- _Data records_
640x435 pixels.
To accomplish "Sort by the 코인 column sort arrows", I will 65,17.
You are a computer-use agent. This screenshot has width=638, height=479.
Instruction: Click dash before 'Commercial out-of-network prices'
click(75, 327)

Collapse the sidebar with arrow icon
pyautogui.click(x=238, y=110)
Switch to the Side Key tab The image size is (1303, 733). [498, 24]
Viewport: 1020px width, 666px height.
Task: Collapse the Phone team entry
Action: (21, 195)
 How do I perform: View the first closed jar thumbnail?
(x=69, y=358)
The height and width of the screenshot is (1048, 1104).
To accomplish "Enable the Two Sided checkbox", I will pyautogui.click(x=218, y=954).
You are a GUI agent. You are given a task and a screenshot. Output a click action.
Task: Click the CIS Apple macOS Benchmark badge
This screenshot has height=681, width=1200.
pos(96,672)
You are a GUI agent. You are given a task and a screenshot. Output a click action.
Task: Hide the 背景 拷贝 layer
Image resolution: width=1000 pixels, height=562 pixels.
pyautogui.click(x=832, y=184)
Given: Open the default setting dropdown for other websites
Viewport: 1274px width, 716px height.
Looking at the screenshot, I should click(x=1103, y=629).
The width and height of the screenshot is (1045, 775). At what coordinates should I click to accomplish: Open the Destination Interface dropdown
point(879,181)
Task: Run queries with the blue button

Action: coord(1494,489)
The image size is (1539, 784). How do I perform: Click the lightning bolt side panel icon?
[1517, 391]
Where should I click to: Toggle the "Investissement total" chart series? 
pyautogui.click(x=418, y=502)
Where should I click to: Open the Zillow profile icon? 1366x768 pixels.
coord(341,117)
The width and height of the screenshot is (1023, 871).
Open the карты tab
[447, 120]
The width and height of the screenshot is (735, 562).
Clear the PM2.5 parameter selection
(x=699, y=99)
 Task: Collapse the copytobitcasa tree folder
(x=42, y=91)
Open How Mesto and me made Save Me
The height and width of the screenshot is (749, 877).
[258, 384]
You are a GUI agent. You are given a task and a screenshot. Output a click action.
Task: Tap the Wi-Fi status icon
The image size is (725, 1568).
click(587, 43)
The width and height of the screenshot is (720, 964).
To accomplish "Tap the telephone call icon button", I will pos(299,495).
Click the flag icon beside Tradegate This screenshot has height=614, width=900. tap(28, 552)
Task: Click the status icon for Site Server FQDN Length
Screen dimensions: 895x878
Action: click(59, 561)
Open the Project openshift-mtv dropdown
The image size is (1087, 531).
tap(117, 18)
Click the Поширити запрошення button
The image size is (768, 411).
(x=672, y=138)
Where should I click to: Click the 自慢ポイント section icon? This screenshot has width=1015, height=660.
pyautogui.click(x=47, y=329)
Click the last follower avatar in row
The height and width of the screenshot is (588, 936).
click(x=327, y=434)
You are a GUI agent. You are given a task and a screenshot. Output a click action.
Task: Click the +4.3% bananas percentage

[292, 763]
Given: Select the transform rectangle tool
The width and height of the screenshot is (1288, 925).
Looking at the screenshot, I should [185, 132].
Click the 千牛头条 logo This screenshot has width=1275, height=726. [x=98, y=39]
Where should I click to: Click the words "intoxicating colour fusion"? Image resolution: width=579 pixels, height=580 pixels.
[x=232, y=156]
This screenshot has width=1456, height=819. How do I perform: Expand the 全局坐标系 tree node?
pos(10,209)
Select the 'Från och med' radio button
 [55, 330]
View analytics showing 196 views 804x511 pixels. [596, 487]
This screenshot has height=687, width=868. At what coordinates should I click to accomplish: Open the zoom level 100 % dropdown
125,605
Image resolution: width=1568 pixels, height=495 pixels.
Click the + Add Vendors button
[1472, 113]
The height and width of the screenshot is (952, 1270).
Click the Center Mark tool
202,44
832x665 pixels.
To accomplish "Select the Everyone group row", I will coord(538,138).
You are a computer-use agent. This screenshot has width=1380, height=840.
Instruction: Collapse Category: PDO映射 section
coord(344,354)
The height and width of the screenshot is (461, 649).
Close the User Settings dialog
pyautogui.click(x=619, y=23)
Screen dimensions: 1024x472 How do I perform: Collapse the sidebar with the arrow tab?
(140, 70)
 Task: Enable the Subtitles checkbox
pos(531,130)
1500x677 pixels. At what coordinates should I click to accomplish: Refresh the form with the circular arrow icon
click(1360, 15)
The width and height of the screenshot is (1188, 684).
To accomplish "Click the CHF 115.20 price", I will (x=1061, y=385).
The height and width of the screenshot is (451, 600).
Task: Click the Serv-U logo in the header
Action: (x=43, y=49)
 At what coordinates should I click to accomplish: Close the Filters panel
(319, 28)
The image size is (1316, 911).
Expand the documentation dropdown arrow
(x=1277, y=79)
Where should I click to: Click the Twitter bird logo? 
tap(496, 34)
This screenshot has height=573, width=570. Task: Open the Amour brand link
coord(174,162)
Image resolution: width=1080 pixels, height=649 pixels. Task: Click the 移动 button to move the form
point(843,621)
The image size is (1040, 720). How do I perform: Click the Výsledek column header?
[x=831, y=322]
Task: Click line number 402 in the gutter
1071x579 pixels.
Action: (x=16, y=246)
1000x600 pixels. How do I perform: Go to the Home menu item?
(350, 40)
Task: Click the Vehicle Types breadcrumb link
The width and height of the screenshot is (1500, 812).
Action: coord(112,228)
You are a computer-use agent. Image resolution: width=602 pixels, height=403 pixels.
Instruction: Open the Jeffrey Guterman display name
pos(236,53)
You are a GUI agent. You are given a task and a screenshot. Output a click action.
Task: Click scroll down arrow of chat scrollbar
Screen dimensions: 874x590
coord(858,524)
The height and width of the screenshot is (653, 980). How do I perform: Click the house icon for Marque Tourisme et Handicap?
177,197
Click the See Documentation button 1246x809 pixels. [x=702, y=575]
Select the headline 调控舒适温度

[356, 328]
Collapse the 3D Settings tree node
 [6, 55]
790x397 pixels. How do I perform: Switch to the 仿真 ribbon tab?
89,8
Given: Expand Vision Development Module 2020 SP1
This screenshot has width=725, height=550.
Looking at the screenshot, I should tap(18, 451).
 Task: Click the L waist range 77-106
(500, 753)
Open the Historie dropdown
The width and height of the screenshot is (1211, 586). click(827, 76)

- _Your goal_
Output the lines as a numbered list, leaving out blank lines, starting at the beginning of the items and ending at the line that contains "pyautogui.click(x=238, y=110)".

- _Solution to this problem_
1. 640x435 pixels.
2. To accomplish "Sort by the 코인 column sort arrows", I will 65,17.
3. You are a computer-use agent. This screenshot has width=638, height=479.
4. Instruction: Click dash before 'Commercial out-of-network prices'
5. click(75, 327)
6. Collapse the sidebar with arrow icon
7. pyautogui.click(x=238, y=110)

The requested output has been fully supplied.